Data extracts:
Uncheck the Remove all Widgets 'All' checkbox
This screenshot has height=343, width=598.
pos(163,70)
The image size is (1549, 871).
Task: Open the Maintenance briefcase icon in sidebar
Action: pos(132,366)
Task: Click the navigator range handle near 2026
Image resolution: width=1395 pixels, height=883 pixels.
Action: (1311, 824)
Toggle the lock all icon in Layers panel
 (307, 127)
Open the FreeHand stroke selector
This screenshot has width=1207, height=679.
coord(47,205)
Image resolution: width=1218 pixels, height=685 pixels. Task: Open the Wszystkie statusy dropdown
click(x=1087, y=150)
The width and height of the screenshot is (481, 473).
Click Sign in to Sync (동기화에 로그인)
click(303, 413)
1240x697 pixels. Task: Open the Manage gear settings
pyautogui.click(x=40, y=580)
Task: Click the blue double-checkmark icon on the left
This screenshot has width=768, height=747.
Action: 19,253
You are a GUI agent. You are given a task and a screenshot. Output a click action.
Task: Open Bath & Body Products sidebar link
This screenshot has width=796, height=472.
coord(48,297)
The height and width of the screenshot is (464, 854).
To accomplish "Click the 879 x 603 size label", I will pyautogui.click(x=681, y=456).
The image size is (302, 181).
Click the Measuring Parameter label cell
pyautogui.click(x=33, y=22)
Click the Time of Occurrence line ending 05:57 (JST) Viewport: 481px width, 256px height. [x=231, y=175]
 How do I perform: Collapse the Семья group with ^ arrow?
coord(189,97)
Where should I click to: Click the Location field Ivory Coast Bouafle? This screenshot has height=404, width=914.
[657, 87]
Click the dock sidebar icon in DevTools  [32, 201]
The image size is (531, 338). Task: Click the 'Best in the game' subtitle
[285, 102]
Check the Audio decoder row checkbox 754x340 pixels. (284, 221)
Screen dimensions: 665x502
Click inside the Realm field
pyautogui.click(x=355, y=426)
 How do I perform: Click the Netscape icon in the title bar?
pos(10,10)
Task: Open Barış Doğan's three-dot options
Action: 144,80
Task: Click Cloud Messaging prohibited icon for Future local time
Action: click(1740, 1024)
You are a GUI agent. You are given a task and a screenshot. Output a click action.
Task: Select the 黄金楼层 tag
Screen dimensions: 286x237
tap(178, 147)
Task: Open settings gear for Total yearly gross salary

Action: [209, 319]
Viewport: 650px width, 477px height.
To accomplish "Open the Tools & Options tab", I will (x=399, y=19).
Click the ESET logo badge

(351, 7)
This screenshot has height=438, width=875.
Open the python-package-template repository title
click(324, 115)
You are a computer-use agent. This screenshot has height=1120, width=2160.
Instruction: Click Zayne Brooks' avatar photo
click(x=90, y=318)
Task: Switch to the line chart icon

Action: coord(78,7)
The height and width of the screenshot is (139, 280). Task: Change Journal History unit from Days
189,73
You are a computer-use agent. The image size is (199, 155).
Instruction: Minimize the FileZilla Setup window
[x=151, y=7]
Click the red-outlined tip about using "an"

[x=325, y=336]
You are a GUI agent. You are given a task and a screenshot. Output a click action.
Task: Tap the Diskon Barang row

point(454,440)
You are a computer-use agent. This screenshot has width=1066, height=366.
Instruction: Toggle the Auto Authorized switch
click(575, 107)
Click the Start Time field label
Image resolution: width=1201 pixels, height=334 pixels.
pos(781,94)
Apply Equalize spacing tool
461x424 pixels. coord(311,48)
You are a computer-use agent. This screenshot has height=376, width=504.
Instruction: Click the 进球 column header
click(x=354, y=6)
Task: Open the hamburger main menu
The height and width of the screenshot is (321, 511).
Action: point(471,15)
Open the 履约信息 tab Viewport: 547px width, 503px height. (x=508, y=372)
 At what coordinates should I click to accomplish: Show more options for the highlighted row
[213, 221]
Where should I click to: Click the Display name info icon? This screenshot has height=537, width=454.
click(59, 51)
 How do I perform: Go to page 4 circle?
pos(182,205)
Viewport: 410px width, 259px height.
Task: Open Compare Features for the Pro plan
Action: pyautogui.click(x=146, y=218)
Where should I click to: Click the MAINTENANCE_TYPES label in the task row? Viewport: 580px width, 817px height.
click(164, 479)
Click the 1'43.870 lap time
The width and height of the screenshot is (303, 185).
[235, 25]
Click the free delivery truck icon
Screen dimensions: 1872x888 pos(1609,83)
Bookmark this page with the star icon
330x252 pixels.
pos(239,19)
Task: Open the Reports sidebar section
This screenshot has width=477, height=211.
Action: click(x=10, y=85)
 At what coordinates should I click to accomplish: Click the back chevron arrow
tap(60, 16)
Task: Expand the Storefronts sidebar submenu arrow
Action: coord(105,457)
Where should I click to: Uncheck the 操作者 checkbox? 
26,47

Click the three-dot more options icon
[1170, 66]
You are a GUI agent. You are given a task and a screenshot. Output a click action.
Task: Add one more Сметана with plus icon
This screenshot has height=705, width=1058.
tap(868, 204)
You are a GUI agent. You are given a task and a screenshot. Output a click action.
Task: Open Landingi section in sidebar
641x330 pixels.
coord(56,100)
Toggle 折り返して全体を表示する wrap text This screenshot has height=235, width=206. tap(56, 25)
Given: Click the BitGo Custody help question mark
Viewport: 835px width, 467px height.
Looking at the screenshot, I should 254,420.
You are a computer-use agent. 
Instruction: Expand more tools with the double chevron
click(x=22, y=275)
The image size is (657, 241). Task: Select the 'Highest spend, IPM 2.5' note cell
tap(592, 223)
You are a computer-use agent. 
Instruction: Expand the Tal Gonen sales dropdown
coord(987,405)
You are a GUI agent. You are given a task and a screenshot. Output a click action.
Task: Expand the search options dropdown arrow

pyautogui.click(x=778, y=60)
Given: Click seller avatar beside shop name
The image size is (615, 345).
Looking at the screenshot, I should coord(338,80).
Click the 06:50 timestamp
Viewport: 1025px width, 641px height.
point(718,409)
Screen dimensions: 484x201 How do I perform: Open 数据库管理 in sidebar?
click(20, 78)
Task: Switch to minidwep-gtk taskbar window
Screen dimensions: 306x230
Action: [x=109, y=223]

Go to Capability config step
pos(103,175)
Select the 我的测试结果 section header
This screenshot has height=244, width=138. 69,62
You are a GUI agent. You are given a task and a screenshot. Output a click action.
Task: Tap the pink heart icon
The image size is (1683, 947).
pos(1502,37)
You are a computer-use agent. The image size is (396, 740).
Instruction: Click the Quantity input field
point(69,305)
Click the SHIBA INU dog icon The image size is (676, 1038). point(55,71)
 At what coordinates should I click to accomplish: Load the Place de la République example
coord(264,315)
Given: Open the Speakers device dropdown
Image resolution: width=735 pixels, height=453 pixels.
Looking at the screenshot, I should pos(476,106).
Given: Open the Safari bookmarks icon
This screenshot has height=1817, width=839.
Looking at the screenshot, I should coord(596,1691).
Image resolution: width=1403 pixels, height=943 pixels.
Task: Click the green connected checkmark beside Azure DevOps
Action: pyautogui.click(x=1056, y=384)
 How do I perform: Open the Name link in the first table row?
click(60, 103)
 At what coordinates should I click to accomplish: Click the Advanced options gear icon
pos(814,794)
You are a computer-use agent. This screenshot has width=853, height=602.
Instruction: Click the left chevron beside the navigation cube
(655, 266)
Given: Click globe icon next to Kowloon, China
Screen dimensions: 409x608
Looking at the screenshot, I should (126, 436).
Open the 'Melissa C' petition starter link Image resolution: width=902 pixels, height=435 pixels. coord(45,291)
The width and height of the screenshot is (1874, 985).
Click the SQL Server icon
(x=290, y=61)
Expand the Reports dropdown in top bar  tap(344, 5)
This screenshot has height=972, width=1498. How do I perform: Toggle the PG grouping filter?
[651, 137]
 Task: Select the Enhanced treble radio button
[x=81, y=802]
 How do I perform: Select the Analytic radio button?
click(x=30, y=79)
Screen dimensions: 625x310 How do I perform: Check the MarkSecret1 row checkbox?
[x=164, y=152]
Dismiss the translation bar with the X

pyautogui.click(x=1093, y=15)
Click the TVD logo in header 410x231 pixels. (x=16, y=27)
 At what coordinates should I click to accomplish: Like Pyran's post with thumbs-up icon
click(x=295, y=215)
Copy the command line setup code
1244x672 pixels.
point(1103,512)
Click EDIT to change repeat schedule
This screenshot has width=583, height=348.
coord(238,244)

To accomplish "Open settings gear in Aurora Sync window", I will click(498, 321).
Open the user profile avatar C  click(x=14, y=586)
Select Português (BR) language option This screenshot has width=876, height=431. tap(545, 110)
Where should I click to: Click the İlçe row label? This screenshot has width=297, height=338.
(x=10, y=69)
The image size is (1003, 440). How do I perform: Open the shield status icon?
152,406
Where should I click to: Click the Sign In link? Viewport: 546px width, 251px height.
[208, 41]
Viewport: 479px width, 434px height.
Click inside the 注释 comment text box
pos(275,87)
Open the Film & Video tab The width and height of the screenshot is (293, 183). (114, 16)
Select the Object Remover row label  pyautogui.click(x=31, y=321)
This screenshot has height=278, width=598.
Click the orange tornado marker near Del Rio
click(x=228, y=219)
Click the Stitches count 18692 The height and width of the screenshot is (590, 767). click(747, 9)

Instructions to follow: Reproduce every line from the entries that holds the word "Reports".

Answer area:
Task: Open the Reports sidebar section
Expand the Reports dropdown in top bar  tap(344, 5)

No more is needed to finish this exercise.